Note: This is an archived version of the Blender Developer Wiki. The current and active wiki is available on wiki.blender.org.

Week 1 report

This week

Black dots - bug fix.

The simplest reproducible bug was: http://andresp.no-ip.org/soc2009/blackdots.png <= you can see black dots on edges connecting quads faces

The bug fixed: http://andresp.no-ip.org/soc2009/blackdots_fix.png <= this scene previously gave many black dots.

I still wonder about the bug fix .. as the old code seemed more coeherent with the comments and old code.

I took quite a while to fix the bug.. as there was no selftintersection reported by code, but it was detecting intersections on the inner edge of a quad face. So i discarded many parts of code... after many/many hours.. i found that makeraytree already receives triangles faces, so the bug was probably about edges between faces.

Link bvhkdop with raytrace

was done, it does the same results as octree on simples cases (image diff == 0) But it looks something is wrong on more complex scenes.

Next week

See whats wrong with bvh tree
Do instance support (that means adding a raytrace object that "transforms" between world space and local space).

Schedule

still ahead of time considering the initial boost (before SoC starts)

Week 2 report

This week

tried to find why the new code was giving nice results:

http://www.zanqdo.com/tmp/Jaguarandi.png http://www.zanqdo.com/tmp/Trunk.png but couldn't find why... its quite hard to trace/debug rays

mirror rays work now
work on both (bvh and octree)

(after a few bugs.. they were rendering nice, thanks ZanQdo for the fish scene) http://andresp.no-ip.org/soc2009/fish3.png http://andresp.no-ip.org/soc2009/shit3.png

instance code done

it encapsulates a rayobject and perfoms space-transformation to convert between local and global coordinates.

Next week

plugin instance rayobjects with dupli(verts/faces)

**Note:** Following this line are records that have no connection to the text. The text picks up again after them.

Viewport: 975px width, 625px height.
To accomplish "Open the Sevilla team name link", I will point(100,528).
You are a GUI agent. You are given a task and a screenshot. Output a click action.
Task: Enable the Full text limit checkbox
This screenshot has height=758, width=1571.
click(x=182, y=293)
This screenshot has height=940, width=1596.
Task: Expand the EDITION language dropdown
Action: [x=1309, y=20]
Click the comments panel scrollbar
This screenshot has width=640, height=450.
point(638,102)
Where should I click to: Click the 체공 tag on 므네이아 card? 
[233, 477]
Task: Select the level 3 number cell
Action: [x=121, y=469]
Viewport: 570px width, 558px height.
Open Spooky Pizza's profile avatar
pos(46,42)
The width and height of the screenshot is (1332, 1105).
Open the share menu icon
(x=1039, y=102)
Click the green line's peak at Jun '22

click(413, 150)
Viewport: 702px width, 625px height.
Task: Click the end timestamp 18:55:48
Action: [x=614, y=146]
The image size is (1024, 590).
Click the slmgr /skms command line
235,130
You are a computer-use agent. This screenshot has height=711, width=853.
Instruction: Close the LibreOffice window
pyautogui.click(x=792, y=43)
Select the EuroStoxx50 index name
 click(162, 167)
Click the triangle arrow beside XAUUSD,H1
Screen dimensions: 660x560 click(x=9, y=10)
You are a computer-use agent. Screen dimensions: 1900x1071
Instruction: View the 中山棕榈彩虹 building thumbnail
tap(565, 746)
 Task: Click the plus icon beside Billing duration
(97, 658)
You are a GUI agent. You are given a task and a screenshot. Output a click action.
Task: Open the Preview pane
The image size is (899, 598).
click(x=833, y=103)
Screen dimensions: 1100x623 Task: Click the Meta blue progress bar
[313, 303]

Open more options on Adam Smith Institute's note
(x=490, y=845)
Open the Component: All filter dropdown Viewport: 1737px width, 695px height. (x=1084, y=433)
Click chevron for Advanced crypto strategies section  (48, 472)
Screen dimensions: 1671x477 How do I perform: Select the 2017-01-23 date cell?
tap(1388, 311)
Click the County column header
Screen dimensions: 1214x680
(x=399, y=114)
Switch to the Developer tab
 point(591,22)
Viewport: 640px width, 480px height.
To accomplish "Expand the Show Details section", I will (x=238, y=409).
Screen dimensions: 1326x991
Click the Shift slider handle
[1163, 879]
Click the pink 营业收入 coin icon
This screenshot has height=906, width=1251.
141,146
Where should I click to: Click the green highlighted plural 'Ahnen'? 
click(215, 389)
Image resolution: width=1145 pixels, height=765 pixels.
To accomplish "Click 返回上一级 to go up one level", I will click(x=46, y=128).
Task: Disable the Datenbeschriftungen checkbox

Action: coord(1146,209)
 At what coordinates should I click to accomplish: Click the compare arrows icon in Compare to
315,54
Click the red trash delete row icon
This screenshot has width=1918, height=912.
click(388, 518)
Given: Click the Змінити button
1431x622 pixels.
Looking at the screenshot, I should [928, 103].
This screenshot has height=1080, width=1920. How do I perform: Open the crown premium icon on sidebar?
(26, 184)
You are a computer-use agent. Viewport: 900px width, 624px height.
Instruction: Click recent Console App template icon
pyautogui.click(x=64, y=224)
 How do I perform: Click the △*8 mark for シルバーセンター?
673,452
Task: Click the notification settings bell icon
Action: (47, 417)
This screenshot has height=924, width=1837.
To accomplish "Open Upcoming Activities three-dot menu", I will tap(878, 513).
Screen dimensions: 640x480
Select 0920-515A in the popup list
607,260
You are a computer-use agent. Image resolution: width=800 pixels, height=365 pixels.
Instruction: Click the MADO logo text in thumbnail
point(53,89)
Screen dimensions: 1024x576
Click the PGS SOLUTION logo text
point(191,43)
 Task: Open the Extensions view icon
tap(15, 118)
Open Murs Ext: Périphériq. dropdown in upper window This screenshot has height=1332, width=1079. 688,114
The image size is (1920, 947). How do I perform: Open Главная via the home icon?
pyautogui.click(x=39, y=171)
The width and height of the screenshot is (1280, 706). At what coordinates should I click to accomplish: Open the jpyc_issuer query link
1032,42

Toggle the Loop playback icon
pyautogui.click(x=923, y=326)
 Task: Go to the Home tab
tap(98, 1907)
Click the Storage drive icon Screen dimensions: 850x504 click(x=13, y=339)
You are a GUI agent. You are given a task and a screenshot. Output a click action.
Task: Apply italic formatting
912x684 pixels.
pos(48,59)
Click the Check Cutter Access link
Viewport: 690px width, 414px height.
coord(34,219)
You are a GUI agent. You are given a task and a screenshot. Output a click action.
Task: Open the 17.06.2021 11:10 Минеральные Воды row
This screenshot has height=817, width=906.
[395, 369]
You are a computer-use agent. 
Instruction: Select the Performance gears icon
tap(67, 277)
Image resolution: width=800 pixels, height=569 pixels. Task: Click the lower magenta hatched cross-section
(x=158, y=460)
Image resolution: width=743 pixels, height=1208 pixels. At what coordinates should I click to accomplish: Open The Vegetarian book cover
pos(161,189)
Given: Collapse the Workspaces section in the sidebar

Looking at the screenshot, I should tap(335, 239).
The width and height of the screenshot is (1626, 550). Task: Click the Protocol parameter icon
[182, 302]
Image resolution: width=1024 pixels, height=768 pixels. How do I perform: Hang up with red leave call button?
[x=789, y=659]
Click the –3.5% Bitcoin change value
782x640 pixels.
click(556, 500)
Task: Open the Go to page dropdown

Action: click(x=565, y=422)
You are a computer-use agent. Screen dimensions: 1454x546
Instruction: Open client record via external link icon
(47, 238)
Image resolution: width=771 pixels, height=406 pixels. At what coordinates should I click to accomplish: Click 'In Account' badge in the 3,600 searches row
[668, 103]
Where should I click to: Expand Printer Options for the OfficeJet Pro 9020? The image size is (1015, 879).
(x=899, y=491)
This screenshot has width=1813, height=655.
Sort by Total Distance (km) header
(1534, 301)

I was thinking that instance support could be done at Mesh level (alt+d), altought since each mesh instance can be different because of modifiers, it seems that it will only be supported at dupliverts. (i hope this doesn't has negative effects)

try hierarchic raytrees (needed for instances).. (i guess some code still needs to be fixed for this to work nicely)

I will probably create a bvh of objects and where each node is an octree/instance.

test other types of rays.. that means ao, and transparent/soft shadows (currently they are disabled)

Schedule

Still quite busy with school... its taking more time than I expected But I am still on schedule

This initial part of adapting ray structure is taking more time than expected, mostly because of large amounts of time wasted on finding bugs.

I am still gaining experiencing on how to trace render bugs
I hope to catch most bugs on this initial part before moving since for now the code still "looks like" the original code and so its useful to debug by comparison.

Week 3 report

This week

hierarchic tree objects was done

  octree was adapted to behave well on this (old code was "destructive")
 current branch (r20823) is using a BVH of BVH's

instance support done (it currently uses instance suport at the level of "obi->flag & R_TRANSFORMED") that means its supported at stuff like dupliverts, duplifaces.

http://andresp.no-ip.org/soc2009/dupliverts3.png

implemented a faster ray-bb method.. that actually was enough to make bvh have nicer time results than octree on the few scenes I tested.

Some results obtained by community (blender community is really nice ^__^) can be seen at http://blenderartists.org/forum/showthread.php?t=157463

I have been reading raytrace documentation, papers, forums etc..

Next week

test the remaining asserts of disabled features...

   ray_trace_shadow_tra
   ray_trace_shadow_rad
   ray_ao_qmc
   ray_ao_spheresamp
   ray_shadow_jitter
   ray_shadow
   ray_translucent

It would be nice to have some small scenes to test those features...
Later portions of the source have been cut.